[Exercise passage]:

★ ★ ★

Thanks so much for the warm welcome, Naughty Nibbler and Fie. Every time I come to this message board, I feel so overwhelmed by emotions... .it is so hard to know where to begin.
In answer to your questions:
I'm so sorry about the situation with your mother and FOO. Is her reason for blaming you that you made a call for emergency help, when she had her psychotic episode?
My siblings and I were in agreement that she needed help, but I was the first person to arrive at her house. My siblings and father were all part of the process of getting her help, but for whatever reason, she blames me for it. I feel like this a pattern--she always held me to a higher/different standard than she did for my brothers. Maybe because I am the only girl?
You say you have limited contact with my parents and my siblings. What form of contact do you have with them?
We usually see the entire family on holidays (or at funerals), although we have bucked the system a few times in the past several years and spent certain holidays on our own. We no longer attend family birthday parties nor do we invite any family to our birthday celebrations.
I have occasional phone or email contact with my siblings. It is sort of a sticky situation with my brothers--they can both be 'double agents.' What I mean by this is... .we were taught early on to report everything back to mother. I think all three of us were always seeking her approval/love by doing this. I no longer feel the need to do this. After her breakdown I felt a veil was lifted from my eyes and I clearly saw how I had been manipulated by her my entire life. However, I don't know that my brothers have made that realization yet. There have been several instances in the past few years where it has been obvious to me that my brothers reported something about my life or something I said back to Mom.
I realize now that my mother always pitted us siblings against each other. She never wanted us to communicate except through her. As an adult I would NEVER mention to her that I had spoken with one of my brothers, but lots of times she would ferret it out and express her disapproval. It was always very subtle (and people without BPD family members do not understand this) but that disapproval made me feel sick inside.

★ ★ ★

[Collected data]:

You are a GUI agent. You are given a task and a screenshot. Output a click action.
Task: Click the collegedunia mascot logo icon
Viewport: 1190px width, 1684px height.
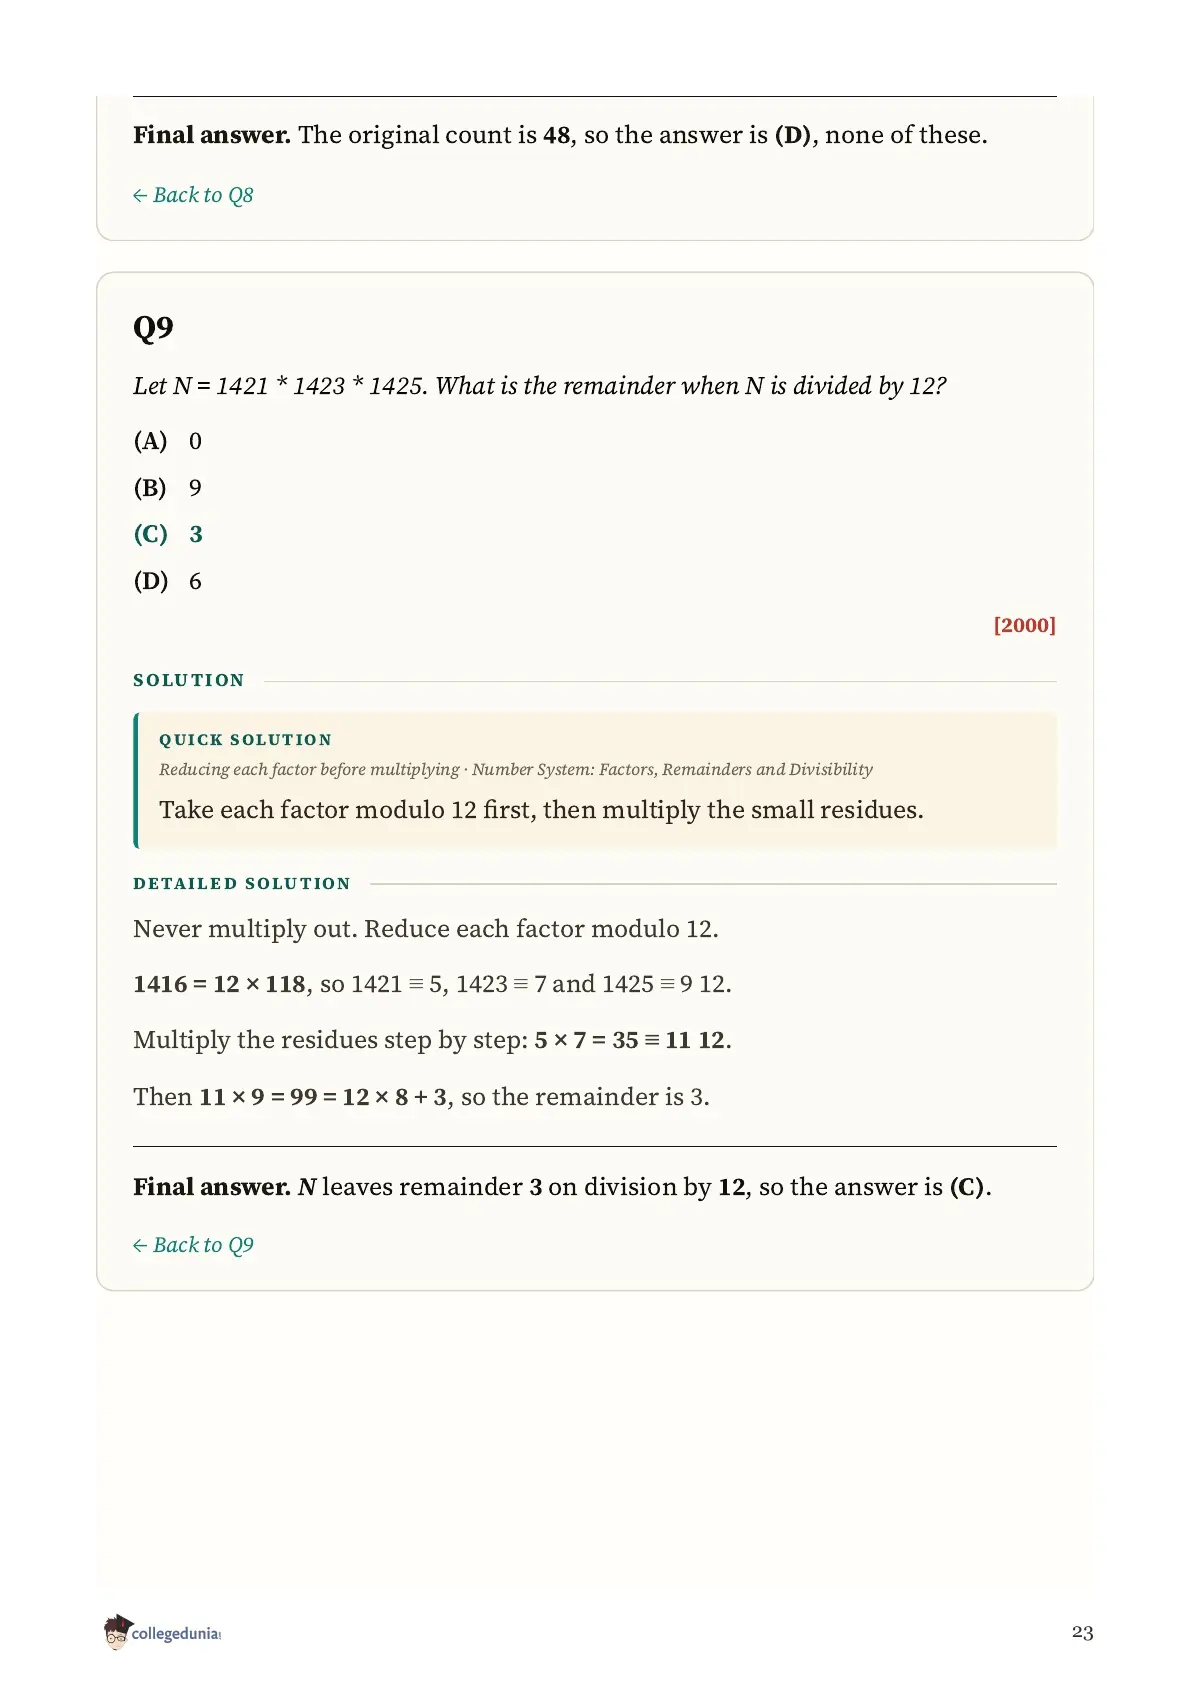[x=117, y=1632]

★ ★ ★

[What needs to be done]:
Please answer these questions about the message board post:
1. Whom does the writer thank at the start?
2. On what occasions does the writer usually see the entire family?
3. What did the writer's mother never want the siblings to do, except through her?

[The completed task]:
1. Naughty Nibbler and Fie
2. On holidays or at funerals
3. Communicate with each other